Para a doutora em Educação e especialista em Alfabetização, Zoraia Aguiar Bittencourt, o principal avanço no campo foi a democratização do ensino para todos. Com o tempo, parcelas historicamente excluídas da sociedade puderam frequentar os bancos escolares. Ao mesmo tempo, foi quando a escola percebeu que muitas crianças não conseguiam aprender com os métodos até então utilizados, pois, para tal, precisariam ter maior contato com materiais de leitura fora da escola. “De lá para cá, esse segue sendo um dos maiores desafios da escola, mais ainda em turmas de alfabetização: mediar a construção do conhecimento da leitura e da escrita dos sujeitos que a ela recorrem, oportunizando que eles aprendam a ler, a escrever e a contar. Sendo assim, avançamos no acesso à educação, mas ainda precisamos evoluir na permanência dessas crianças na escola e na aprendizagem efetiva de todas elas”, destaca.

Impactos da pandemia

A especialista reitera que a pandemia impactou a educação de uma maneira nunca vista, até então. Crianças tiveram que ficar em casa, professores tiveram que se reinventar, escolas precisaram pensar em estratégias para estar mais próximas dos estudantes e de suas famílias. “Nesse cenário, a divisão das responsabilidades e os papéis de familiares e de educadores tiveram que ser repensados. A inauguração da inusitada realidade do ensino remoto também dividiu, com a comunidade escolar, desafios, tensões, expectativas e sentimentos. Especificamente em relação às turmas de alfabetização, estamos lidando com uma significativa ruptura da vida escolar no 1º ano do Ensino Fundamental para crianças recém-vindas da Educação Infantil que estavam em pleno processo de conhecimento de uma nova rotina escolar”, relata. Além disso, Dra. Zoraia cita que, fatores como uma inovadora transferência do ensino presencial para o ensino remoto, a desafiadora condição de trabalho dos educadores, a necessidade de um papel mediador das famílias nas tarefas escolares, a reorganização do fazer pedagógico na interface entre o novo e o velho e, especialmente, o fato das crianças terem que aprender em meio a esse difícil momento de distanciamento social, também impactam profundamente nesse momento.
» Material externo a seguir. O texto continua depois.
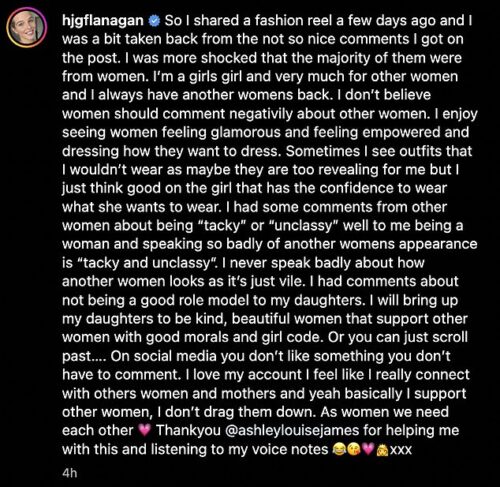Click opening words "So I shared"
This screenshot has width=500, height=487.
[203, 21]
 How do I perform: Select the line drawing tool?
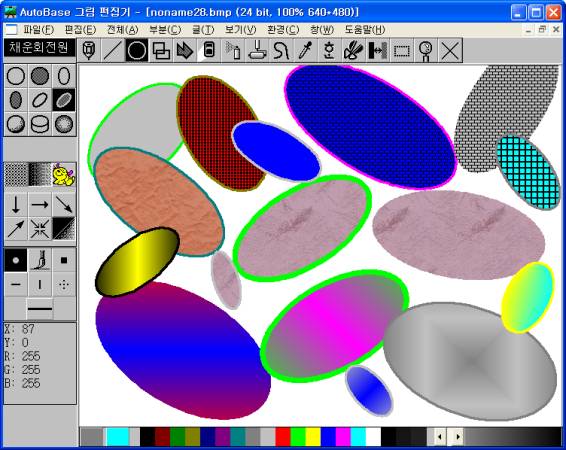pyautogui.click(x=113, y=51)
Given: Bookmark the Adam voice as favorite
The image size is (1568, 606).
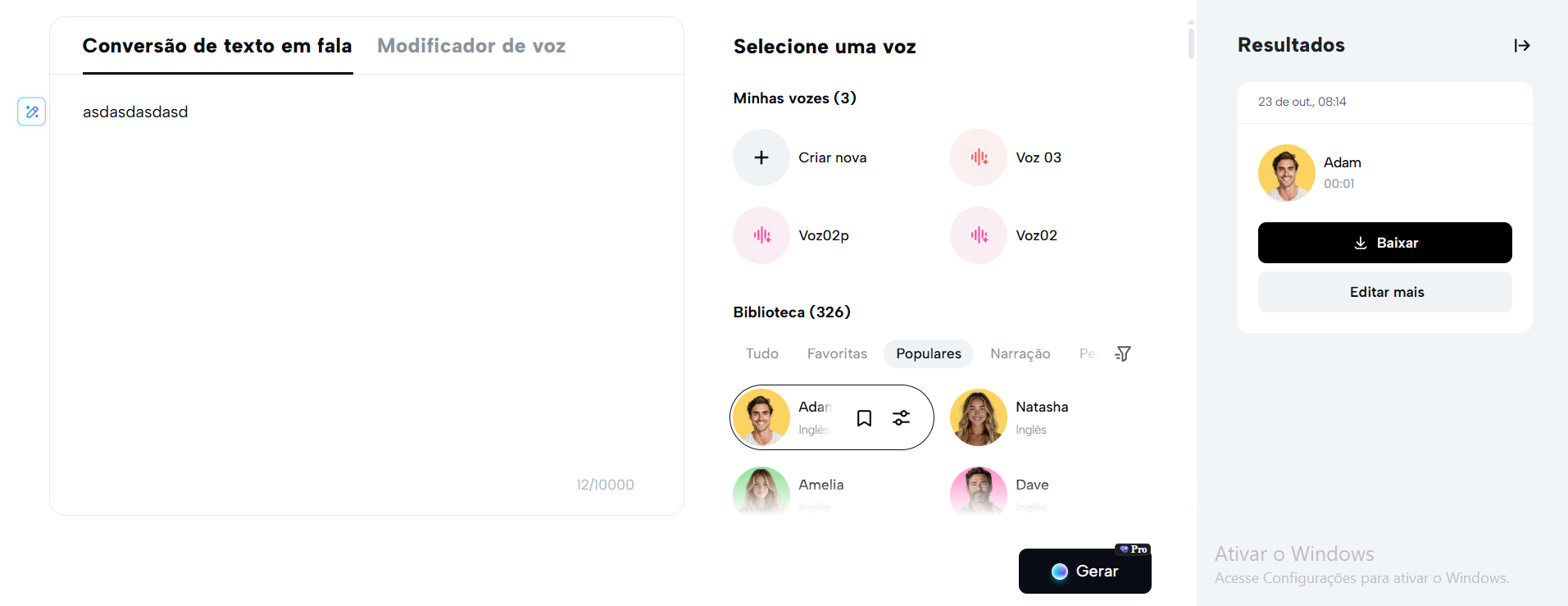Looking at the screenshot, I should tap(864, 418).
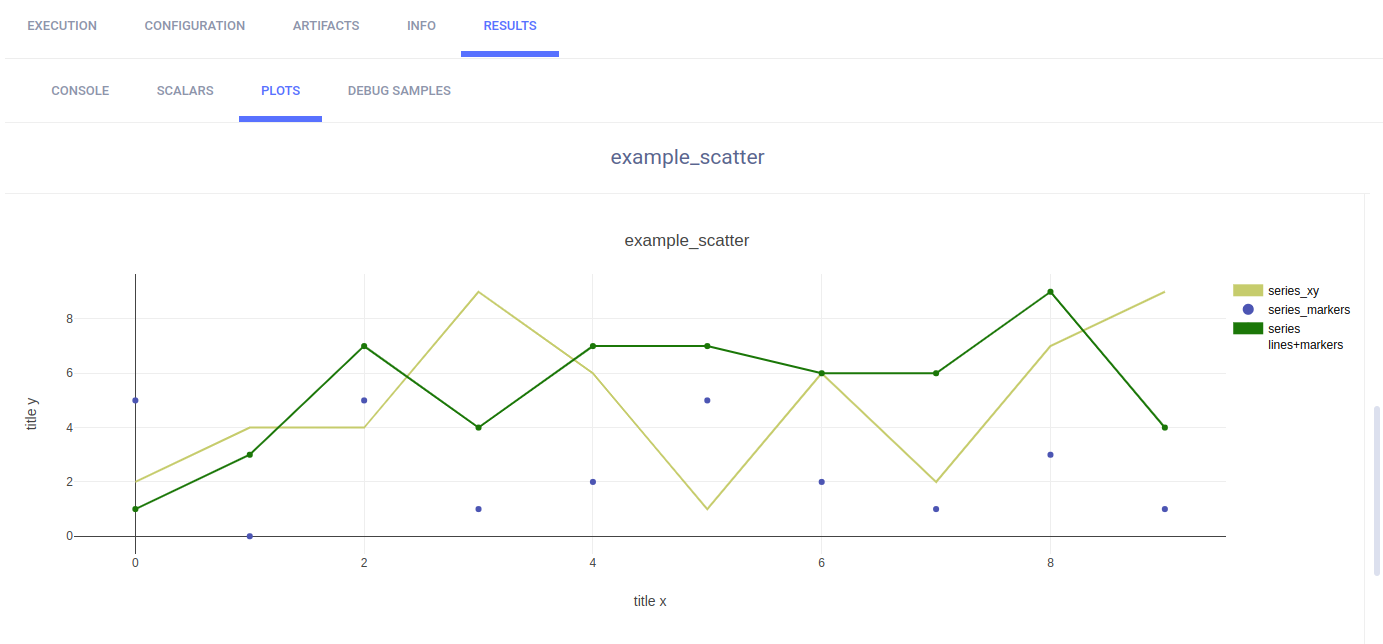Open DEBUG SAMPLES sub-tab
The width and height of the screenshot is (1383, 644).
click(x=399, y=91)
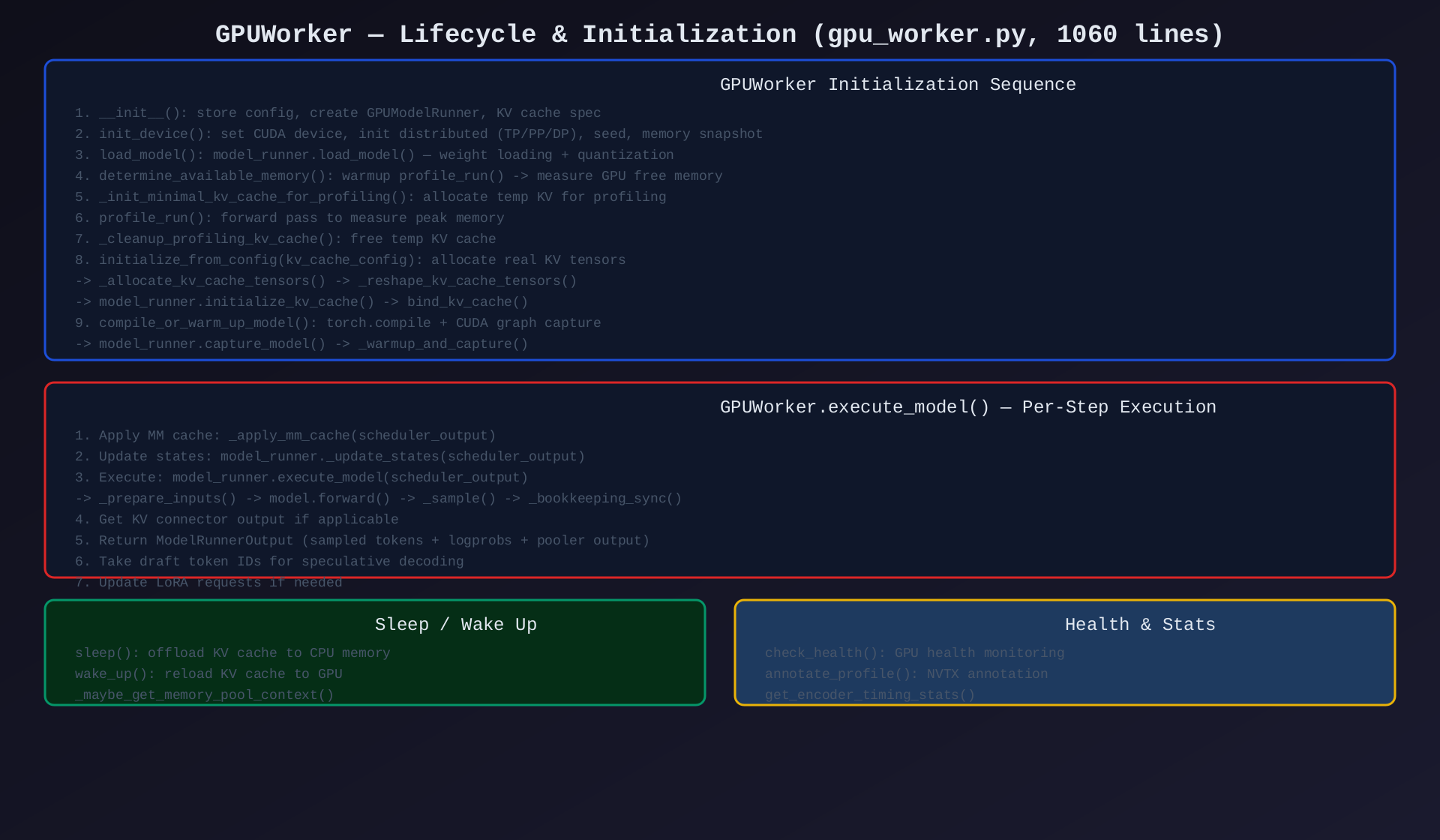Select the check_health() GPU monitoring line
The height and width of the screenshot is (840, 1440).
pos(914,653)
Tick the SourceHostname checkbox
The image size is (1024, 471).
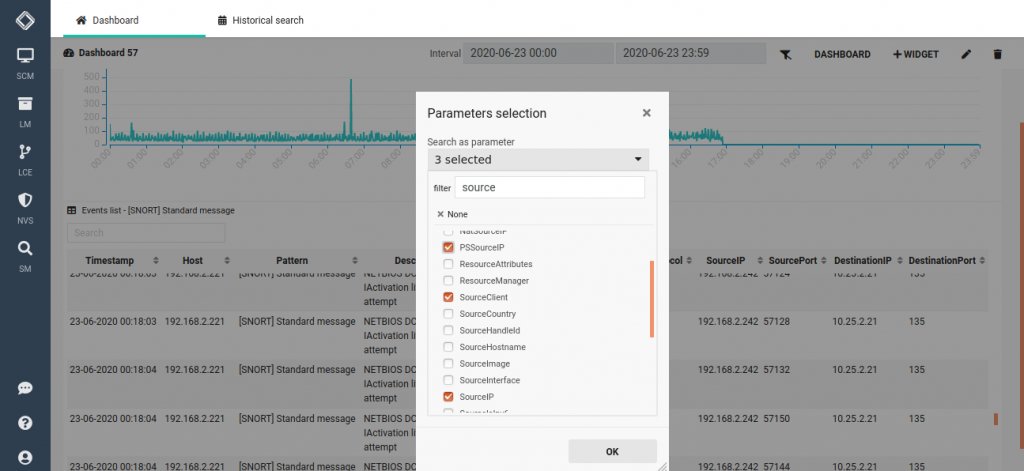point(449,347)
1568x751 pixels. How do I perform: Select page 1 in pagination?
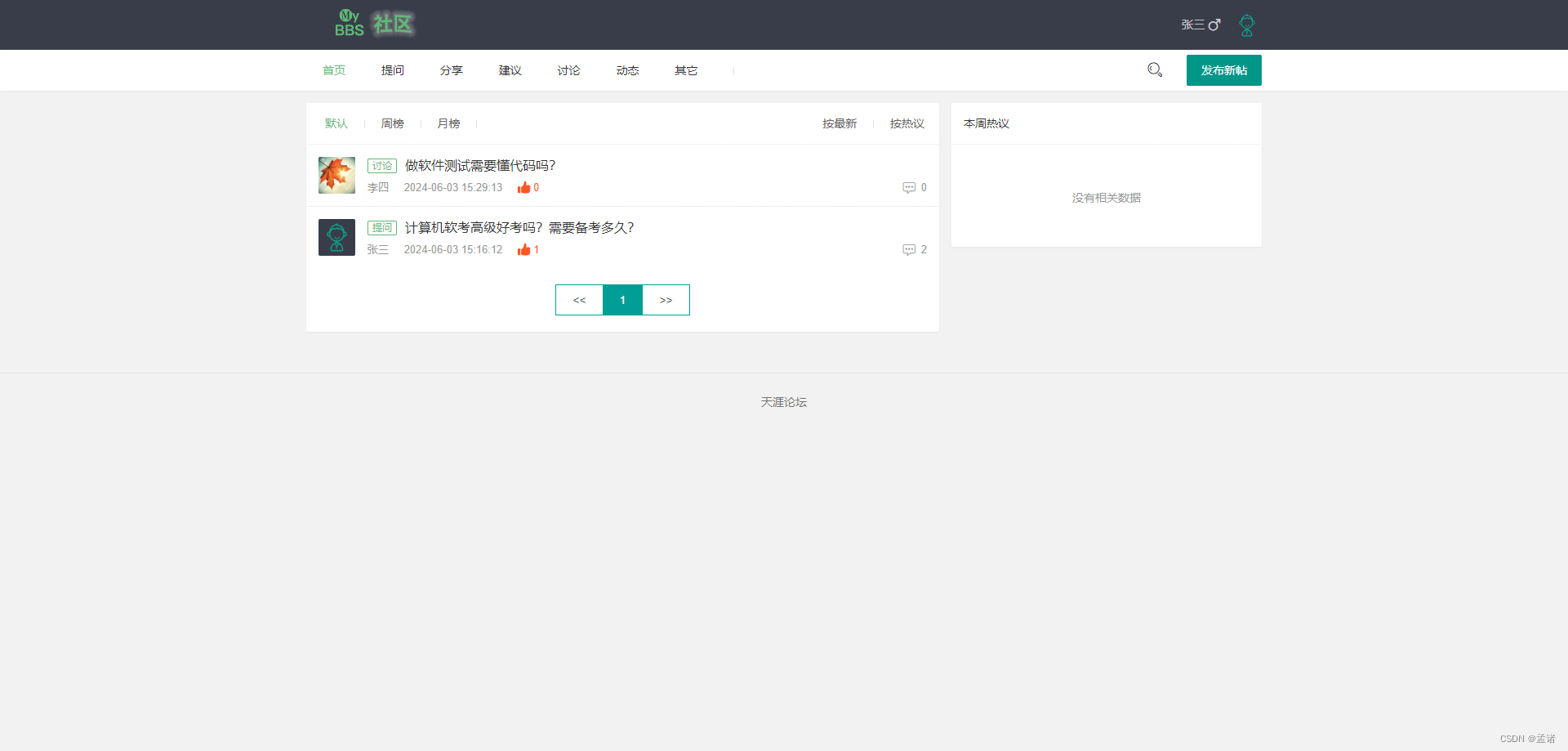pos(622,300)
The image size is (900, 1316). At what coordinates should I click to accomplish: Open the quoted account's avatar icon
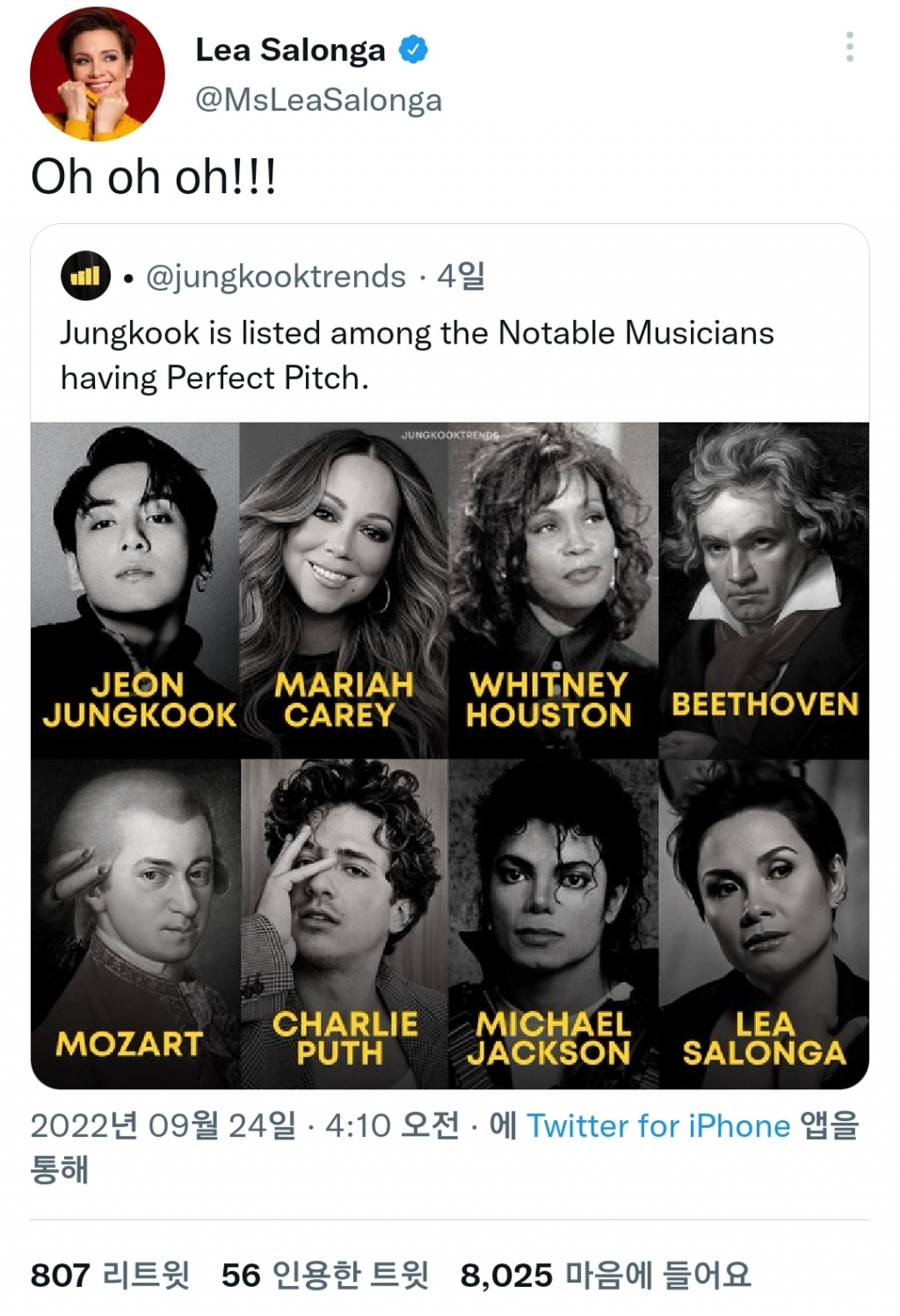pos(85,276)
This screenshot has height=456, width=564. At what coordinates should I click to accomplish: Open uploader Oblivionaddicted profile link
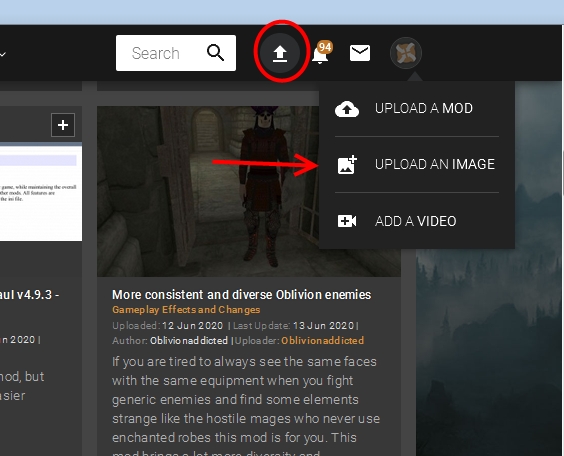click(x=322, y=341)
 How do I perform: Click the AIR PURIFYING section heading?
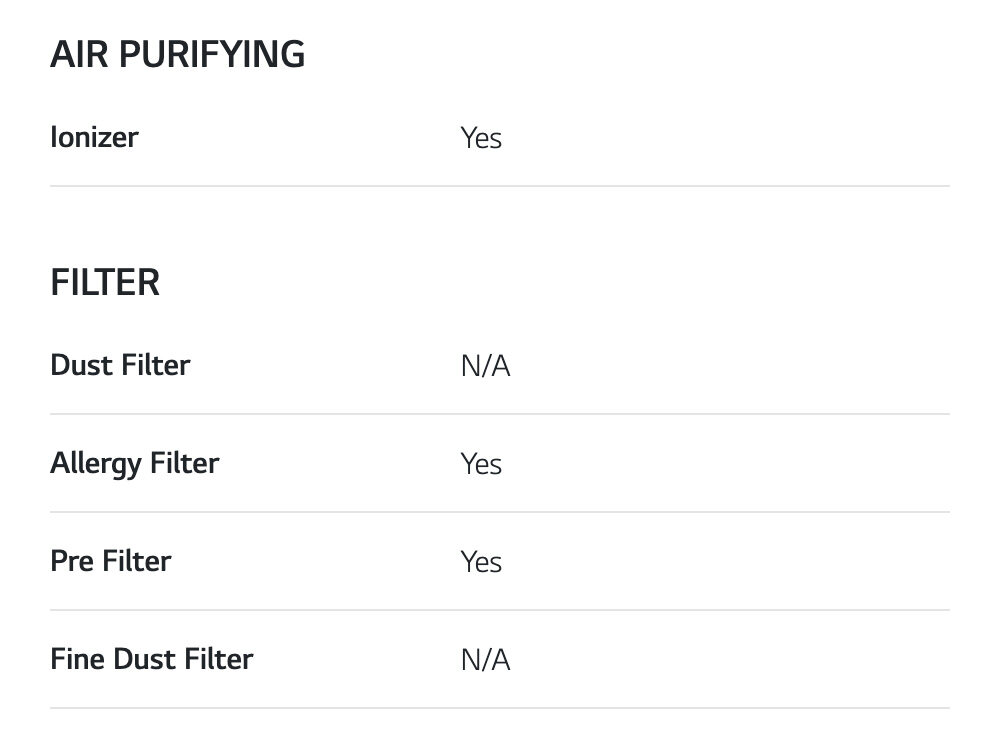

Segundo a professora, tal distanciamento, apesar de oportunizar novas formas de aprender e interagir entre professores e estudantes, impede duas das mais importantes características das salas de aulas de alfabetização: o contato presencial e estabelecimento de vínculo afetivo com o professor, e a interação social com os colegas de turma. “No entanto, é preciso lembrar que a criança não aprende só na escola e que serão muitas as aprendizagens advindas desse momento em que estamos distantes, pois terão acesso a outros modos de aprender, com outras pessoas, em outros ambientes nas mais variadas situações cotidianas. Os pais estão sendo convocados a acompanhar bem mais de perto as tarefas escolares. Por outro lado, é importante que seja estabelecido um diálogo entre escolas e famílias para que essas sejam orientadas com roteiros práticos e estruturados”, explica.

Do mesmo modo, é preciso levar em consideração o grande abismo que há entre escolas privadas e escolas públicas. “Enquanto nos estabelecimentos particulares o ensino seguiu com apoio da estrutura material e tecnológica mais sofisticada, nas redes municipais e estaduais, ficaram escancaradas dificuldades que marcam diferenças socioeconômicas, impondo consequências pedagógicas que não podem ser ignoradas”, salienta Dra. Zoraia.

Mudanças que visem o avanço das práticas educacionais

Conforme a especialista, a principal mudança capaz de impactar significativamente na aprendizagem e, por consequência, na alfabetização, passa pelo investimento na formação continuada dos professores alfabetizadores. “Me refiro a uma formação contínua dos professores que estão há muito ou há pouco tempo na escola. Proponho uma formação em serviço com os colegas da escola e também em parceria com as universidades, com a participação em grupos de estudo e em cursos de extensão. Momentos que possibilitem aos professores rever algumas concepções, compartilhar práticas, conhecer diversificadas metodologias para alfabetizar as crianças e entender as novas propostas trazidas pelas mais recentes políticas de alfabetização”, ressalta.